CIA and Google Team Up Again For More Spying
Steve Watson
Monday, March 31, 2008
Google is supplying the software, hardware and tech support to US intelligence agencies who are in the process of creating a vast closed source database for global spy networks to share information.
Google is selling storage and data searching equipment to the CIA, the FBI, the National Security Agency, and other intelligence agencies, who have come together to build a huge internal government intranet.
Google is also providing the search features for a private Wikipedia-style site, called Intellipedia.
"We are a very small group, and even a lot of people in the federal government don't know that we exist," said Mike Bradshaw, who leads Google's federal government sales team and its 18 employees, yesterday to the San Francisco Chronicle.
The government supply arm of Google has also reportedly entered into a number of other contracts, details of which it says it cannot share.
Google's partnership with the intelligence network is not new. As we reported in late 2006, An ex-CIA agent Robert David Steele has claimed sources told him that CIA seed money helped get the company off the ground
Speaking to the Alex Jones Show, Steele elaborated on previous revelations by making it known that the CIA helped bankroll Google at its very inception. Steele named Google's CIA point man as Dr. Rick Steinheiser, of the Office of Research and Development.
"I think Google took money from the CIA when it was poor and it was starting up and unfortunately our system right now floods money into spying and other illegal and largely unethical activities, and it doesn't fund what I call the open source world," said Steele, citing "trusted individuals" as his sources for the claim.
"They've been together for quite a while," added Steele.
Late last year, new programs of internet monitoring were announced by a freshly created department branch of Homeland Security called the National Applications Office
"Mr. Chertoff also plans soon to unveil a cyber-security strategy, part of an estimated $15 billion, multiyear program designed to protect the nation's Internet infrastructure. The program has been shrouded in secrecy for months and has also prompted privacy concerns on Capitol Hill because it involves government protection of domestic computer networks." The Wall Street Journal wrote.
Essentially the program allows the DHS to regulate and control access to the internet in the name of "protecting" national security.
The news came on the back of separate revelations that another military spy agency, the NSA has increasing control over SSL, now called Transport Layer Security, the cryptographic protocol that provides secure communications on the internet for web browsing, e-mail, instant messaging, and other data transfers.
In other words the agency is capable of intercepting and reading your emails and instant messages in real time.
Earlier this year came the announcement that US National Intelligence Director Mike McConnell is drawing up plans for cyberspace spying that would make the current debate on warrantless wiretaps look like a "walk in the park".
The plan would mean giving the government the authority to examine the content of any e-mail, file transfer or Web search.

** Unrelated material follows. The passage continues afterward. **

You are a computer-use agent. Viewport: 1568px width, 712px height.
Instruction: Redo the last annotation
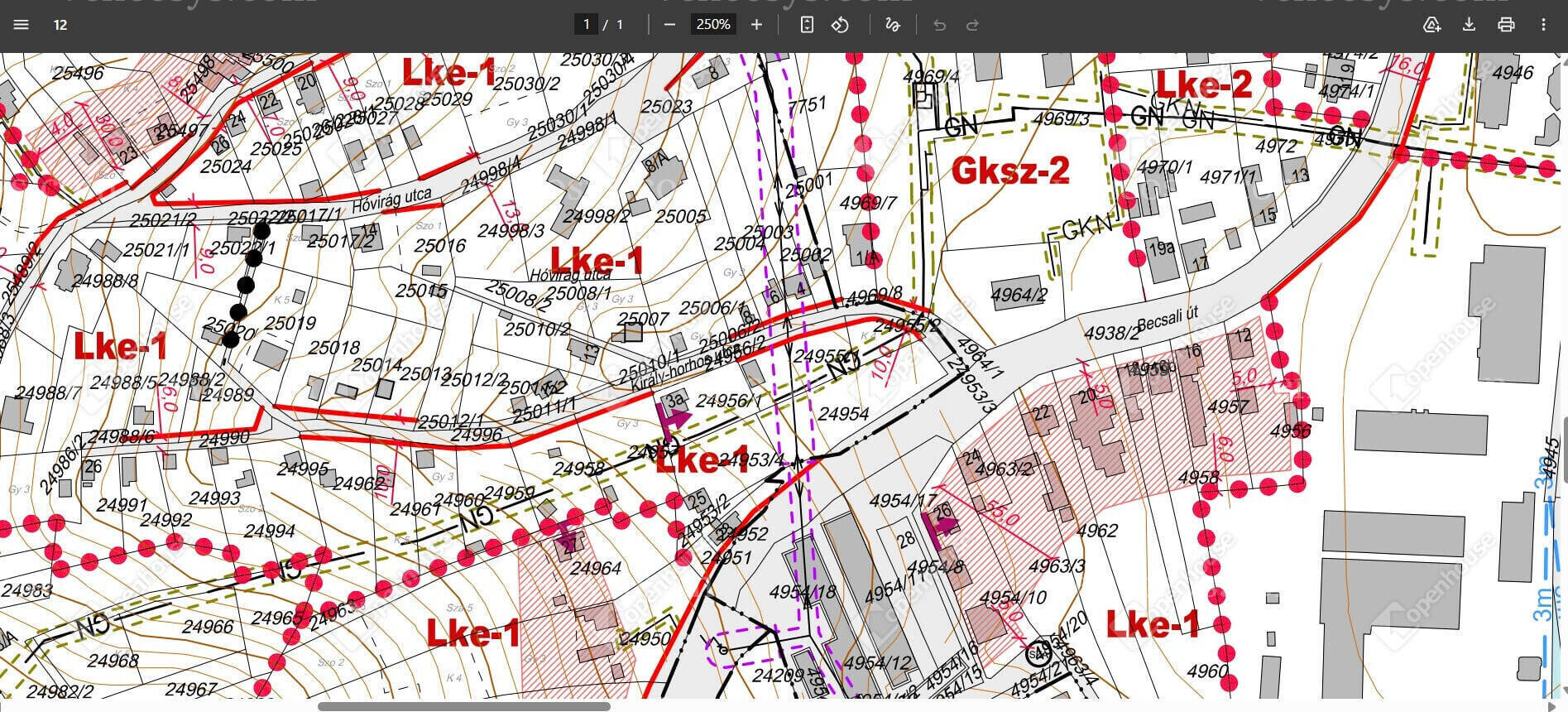coord(972,25)
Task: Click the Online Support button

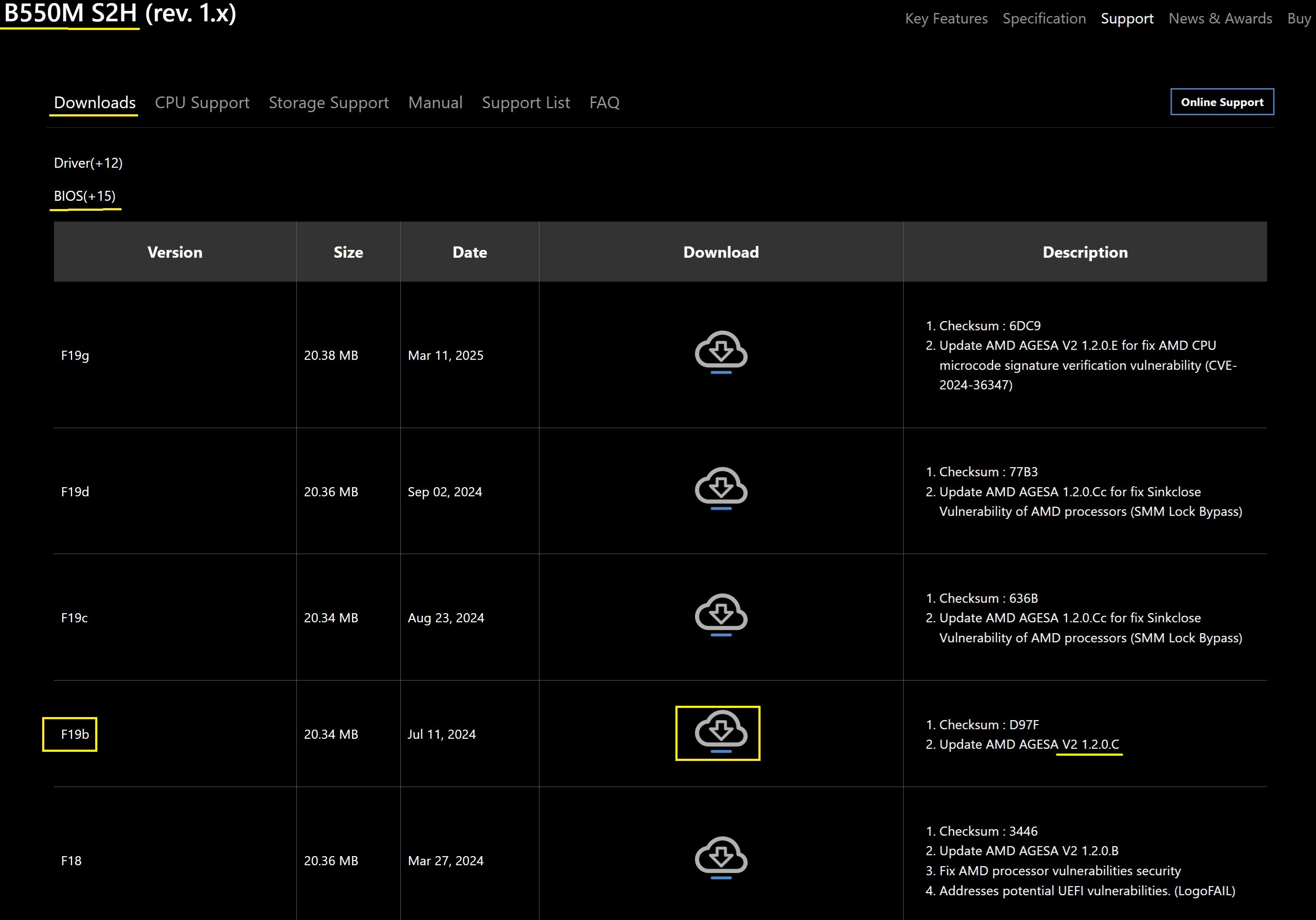Action: click(x=1221, y=102)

Recently, the lawyer for an AT&T engineer has alleged that "within two weeks of taking office, the Bush administration was planning a comprehensive effort of spying on Americans” That is BEFORE 9/11, before the nation was embroiled in the freedom stripping exercise commonly known as the "war on terror" had even begun.
Earlier this year, CNET reported that both Google and Microsoft refused to say if they have provided users private data to the federal government under the Foreign Intelligence Surveillance Act -- the warrantless wiretapping program.
We have also previously reported on a vast intelligence program, being overseen by the FBI, which is to establish a global biometric database known as "Server in the Sky" that will collate and provide an "International Information Consortium" with access to the biometric measurements and personal information of citizens of the US, UK, Australia, Canada and New Zealand in the name of fighting the "war on terror".
After 9/11 the work of 16 different intelligence agencies, including the CIA and the giant National Security Agency, which eavesdrops on international communications, as well as the Energy Department and the Drug Enforcement Administration was centralized under the office of the Director of National Intelligence.
Over decades we have witnessed the evolution of Government surveillance programs and information databases targeting citizens. We are now witnessing the centralization of this vast control grid Panopticon beyond our own borders.